We also look at different types of numbers. For example, there are parts and wholes of numbers, the fractions and the decimals. We look at numbers in different bases. We look at signed numbers. We look at numbers with powers. We introduce numbers with signed powers and as with all of these types of numbers, we repeat the operations.
There is often further elaboration and information needed as we go through the study. For example, How do we determine the sign? Or, how do we determine where the decimal goes. There are connections between the sections of the math program. There are similar patterns that follow from one material to another.
Counting – The foundation
The foundation is the story of numerals. We help the child image the earliest of human beings need for counting and keeping track of things. Counting is the foundation of the math program, especially one to ten. Counting to ten is not enough if you don’t have a one to one relationship. It is important that the child realize that each count relates to a quantity.
Basic Math
There is a remedial component for the child who has not established a one to one correlation to quantity and symbol. These lessons are meant for the student who needs remedial work and not necessarily as an introduction. They are a shortened version of the math presentations given in the Montessori preschool.
The Decimal Systems
We bring to the child’s awareness the decimal system. We use the hierarchical materials and the Large Bead Frame. The children learn that there is a pattern in the categories. They learn that the pattern is repeated throughout math: units, tens, hundreds. Repeat. There are also families unit family, thousand family, millions family. There are color conventions that repeat throughout all of the materials.
The Operations
Based upon the work with the decimal system, we move into the operations. We do some preliminary work with the operations by giving the commutative and distributive laws. This pattern will recur throughout their work. There is a convention of the order. The multiplier is gray and the multiplicand is on white. The product is the answer.

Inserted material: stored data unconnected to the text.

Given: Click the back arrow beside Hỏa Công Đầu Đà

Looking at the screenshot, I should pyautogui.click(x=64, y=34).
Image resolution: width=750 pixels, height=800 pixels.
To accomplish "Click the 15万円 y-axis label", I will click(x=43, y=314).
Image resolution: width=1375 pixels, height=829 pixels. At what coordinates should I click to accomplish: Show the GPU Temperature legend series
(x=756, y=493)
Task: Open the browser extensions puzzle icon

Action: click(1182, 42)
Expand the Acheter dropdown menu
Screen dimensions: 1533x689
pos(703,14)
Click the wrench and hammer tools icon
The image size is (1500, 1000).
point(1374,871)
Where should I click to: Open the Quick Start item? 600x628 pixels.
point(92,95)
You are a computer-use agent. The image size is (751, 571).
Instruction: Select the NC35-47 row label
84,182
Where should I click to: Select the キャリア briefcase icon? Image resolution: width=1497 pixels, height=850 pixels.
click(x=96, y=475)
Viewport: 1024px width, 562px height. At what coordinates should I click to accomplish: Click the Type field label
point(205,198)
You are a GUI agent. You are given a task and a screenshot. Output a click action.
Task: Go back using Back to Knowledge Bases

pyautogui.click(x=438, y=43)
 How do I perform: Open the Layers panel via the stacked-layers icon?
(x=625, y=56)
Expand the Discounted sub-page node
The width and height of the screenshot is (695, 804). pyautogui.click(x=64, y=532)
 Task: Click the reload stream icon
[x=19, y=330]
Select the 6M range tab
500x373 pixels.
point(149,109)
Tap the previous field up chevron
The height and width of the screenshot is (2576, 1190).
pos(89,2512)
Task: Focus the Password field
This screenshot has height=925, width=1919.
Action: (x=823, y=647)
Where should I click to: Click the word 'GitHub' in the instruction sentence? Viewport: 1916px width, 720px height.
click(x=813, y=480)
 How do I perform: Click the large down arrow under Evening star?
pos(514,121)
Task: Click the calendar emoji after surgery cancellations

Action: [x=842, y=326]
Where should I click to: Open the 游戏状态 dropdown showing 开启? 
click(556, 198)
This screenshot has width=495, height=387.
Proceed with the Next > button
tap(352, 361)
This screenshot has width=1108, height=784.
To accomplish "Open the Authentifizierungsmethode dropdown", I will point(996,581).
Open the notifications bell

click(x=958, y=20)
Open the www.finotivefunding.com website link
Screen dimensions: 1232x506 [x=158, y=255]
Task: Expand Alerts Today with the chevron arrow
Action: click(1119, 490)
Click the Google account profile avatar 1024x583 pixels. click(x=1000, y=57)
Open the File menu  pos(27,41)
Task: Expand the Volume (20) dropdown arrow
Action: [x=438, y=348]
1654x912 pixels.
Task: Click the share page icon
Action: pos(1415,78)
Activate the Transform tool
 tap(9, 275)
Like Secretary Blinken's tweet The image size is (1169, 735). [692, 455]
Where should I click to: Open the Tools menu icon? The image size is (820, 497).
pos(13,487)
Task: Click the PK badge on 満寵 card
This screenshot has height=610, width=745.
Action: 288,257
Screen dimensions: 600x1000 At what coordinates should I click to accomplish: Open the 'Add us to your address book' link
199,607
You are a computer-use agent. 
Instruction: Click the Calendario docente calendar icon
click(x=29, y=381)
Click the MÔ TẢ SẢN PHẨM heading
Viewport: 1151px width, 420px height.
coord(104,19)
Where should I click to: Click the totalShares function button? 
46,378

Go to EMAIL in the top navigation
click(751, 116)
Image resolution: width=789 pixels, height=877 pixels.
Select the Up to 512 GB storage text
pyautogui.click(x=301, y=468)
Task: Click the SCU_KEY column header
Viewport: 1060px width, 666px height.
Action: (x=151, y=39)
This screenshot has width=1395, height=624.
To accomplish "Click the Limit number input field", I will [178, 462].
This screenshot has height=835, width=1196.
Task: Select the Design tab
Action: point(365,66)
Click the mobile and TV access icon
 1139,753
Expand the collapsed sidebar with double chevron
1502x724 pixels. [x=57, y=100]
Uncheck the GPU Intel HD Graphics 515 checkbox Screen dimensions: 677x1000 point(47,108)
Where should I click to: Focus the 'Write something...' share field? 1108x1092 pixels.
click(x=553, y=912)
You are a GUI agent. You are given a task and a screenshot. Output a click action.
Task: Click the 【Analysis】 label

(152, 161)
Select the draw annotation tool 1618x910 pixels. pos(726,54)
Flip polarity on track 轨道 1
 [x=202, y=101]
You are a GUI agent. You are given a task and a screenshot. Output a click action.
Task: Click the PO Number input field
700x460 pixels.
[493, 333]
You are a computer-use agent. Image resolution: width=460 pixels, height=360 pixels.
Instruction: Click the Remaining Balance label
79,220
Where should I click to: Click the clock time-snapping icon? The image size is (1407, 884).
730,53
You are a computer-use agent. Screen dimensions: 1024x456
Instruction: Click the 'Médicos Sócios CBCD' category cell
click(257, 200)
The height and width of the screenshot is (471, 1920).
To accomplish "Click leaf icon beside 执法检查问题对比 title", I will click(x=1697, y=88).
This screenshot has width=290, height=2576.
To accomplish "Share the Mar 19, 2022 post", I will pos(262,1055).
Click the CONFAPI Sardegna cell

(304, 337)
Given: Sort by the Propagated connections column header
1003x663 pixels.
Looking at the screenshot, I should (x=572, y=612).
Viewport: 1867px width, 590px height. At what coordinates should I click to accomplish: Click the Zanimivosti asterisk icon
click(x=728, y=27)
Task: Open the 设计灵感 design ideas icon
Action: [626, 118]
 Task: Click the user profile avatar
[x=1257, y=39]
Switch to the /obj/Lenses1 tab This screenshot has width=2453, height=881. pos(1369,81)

Multiplication Proper: It includes all of the materials we use to teach the checkerboard. The large bead frame is for place value. It makes multiplying by ten easy. All of the families are grouped. The bank game is not sensorial, but it is still quantitative. The geometric form of multiplication allows children to see the patterns of multiplication as it begins to appear. The are links that connect the two beads line up in those same patterns. We move toward work on paper. Montessori has numerous ways to do multiplication so that the child is led to repetition on his or her path to mastery.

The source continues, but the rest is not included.